Chicken Inasal Recipe ala Mang Inasal

Chicken Inasal ala Mang Inasal: Juicy grilled chicken marinated in lemongrass, calamansi, ginger, and coconut vinegar. Authentic Filipino flavors that satisfy every bite.
Prep Time10 minutes
Cook Time20 minutes
Total Time30 minutes
Course: Chicken Recipe
Cuisine: Filipino
Keyword: chicken inasal, mang inasal
Servings: 5 servings
Calories: 533kcal
Author: Manny

Ingredients

  • 4 pcs. chicken legs with thigh

Ingredients for the marinade:

  • 1/4 cup soy sauce
  • 1/2 cup coconut vinegar or palm vinegar
  • 2 stalks lemongrass chopped
  • 3 cloves garlic
  • 2 inch ginger chopped
  • 1/4 cup calamansi juice
  • 1 tsp. black pepper
  • 1/4 cup brown sugar

Ingredients for basting:

  • Annatto oil 1/4 cup cooking oil + 1 Tbsp annato seeds
  • marinade

For the dipping sauce:

  • soy sauce
  • red hot chilies
  • calamansi juice

Instructions

How to cook Chicken Inasal ala Mang Inasal:

  • Mix all the ingredients in a blender and pulse until all the ingredients are cut into small pieces but don't overdo, just to cut the ingredients to small pieces is sufficient.

[Problems and tasks]
a - In the chicken inasal recipe, what two ingredients make up the annatto oil used for basting?
b - Continue the chicken inasal recipe from the point where it stops.

[Supplied information]
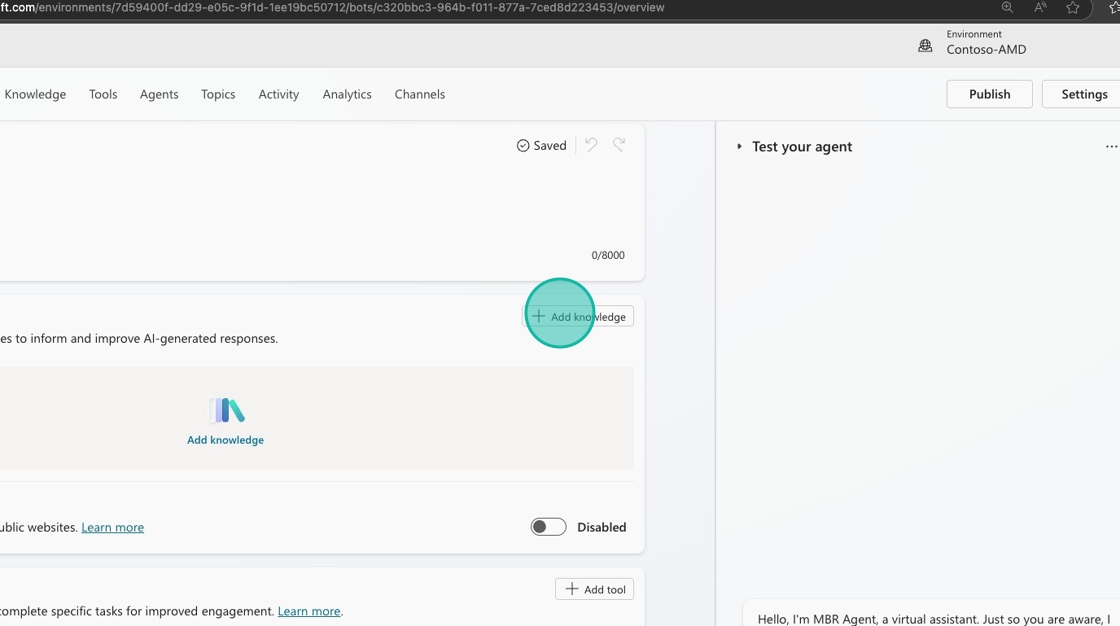Enable the public websites toggle switch
This screenshot has height=626, width=1120.
pyautogui.click(x=548, y=527)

[Answers for the tasks]
a - 1/4 cup cooking oil and 1 Tbsp annatto seeds.

b -
  • Prick the chicken with sharp bamboo stick so the marinade will be effectively absorbed by the chicken. You can also cut some slits on the chicken if you don't want to prick it.
  • In a big zip lock bag or clean plastic container, put the chicken and the marinade and marinate overnight in a refrigerator.
  • To make the annato oil, heat the oil and cook annatto seeds until the color is released to the oil. Pour the seeds and the oil in a small bowl and set aside to cool. Let the seeds soak in the oil for a few hours and remove the seeds when the oil is about to be used.
  • Before grilling the chicken, soak the bamboo skewers in water for 30 minutes. Remove the chicken from the marinade and pass marinade through a strainer. Put the marinade in a bowl and mix with 1 to 2 tablespoons of annatto oil.
  • Skewer the chicken with the bamboo sticks and grill the chicken on hot charcoals until cooked on all sides basting it with the mixture of annatto oil and marinade while cooking. Estimate time of cooking is about 20 minutes more or less.
  • Serve the chicken inasal with the dipping sauce by mixing soy sauce, calamansi juice and chopped red chilies. Serve also with steaming rice and the annatto oil.

Notes

Cooking tips to enhance your Chicken Inasal preparation:

  1. Marinate Overnight: For maximum flavor infusion, marinate the chicken overnight in the refrigerator. This allows the marinade to penetrate the meat thoroughly, resulting in a more flavorful and tender chicken.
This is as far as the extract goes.